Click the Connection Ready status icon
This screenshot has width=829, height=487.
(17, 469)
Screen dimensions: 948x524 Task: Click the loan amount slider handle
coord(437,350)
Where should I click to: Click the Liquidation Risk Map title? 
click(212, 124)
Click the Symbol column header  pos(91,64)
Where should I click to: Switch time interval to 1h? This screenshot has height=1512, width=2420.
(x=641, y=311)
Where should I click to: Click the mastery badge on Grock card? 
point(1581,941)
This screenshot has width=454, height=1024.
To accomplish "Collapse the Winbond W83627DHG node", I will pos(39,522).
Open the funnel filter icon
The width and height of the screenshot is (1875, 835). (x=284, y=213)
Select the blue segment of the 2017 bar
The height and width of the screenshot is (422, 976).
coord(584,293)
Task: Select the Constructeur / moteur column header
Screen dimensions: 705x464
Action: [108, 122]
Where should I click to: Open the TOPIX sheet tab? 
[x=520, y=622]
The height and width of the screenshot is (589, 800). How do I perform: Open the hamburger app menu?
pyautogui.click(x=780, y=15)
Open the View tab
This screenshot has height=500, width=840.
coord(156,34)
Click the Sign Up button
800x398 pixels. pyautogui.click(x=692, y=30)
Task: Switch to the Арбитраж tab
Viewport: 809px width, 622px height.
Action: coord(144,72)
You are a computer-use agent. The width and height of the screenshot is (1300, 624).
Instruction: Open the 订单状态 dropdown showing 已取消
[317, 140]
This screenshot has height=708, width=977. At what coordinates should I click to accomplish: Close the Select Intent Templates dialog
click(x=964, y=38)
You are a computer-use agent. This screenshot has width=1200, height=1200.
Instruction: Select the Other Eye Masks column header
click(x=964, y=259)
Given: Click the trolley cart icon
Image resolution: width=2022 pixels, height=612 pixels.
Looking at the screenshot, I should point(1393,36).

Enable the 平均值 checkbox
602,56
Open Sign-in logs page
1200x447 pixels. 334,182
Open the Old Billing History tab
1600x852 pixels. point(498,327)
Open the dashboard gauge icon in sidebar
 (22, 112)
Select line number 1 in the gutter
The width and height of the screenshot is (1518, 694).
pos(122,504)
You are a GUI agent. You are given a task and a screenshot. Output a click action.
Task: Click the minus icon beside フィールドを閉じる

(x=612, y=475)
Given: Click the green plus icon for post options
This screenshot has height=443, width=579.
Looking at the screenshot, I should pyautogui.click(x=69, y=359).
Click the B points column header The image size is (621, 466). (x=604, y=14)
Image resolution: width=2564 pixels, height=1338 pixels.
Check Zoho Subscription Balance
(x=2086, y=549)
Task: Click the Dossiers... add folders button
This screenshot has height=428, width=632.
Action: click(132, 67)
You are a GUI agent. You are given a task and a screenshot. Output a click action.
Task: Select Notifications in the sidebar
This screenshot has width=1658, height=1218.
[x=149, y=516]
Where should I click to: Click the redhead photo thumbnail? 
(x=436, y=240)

········

TASK: Find every line in the rows above that contains the string "column" and copy each one. Case matters.

ANSWER BELOW:
Click the Symbol column header  pos(91,64)
Task: Select the Constructeur / moteur column header
Instruction: Select the Other Eye Masks column header
Click the B points column header The image size is (621, 466). (x=604, y=14)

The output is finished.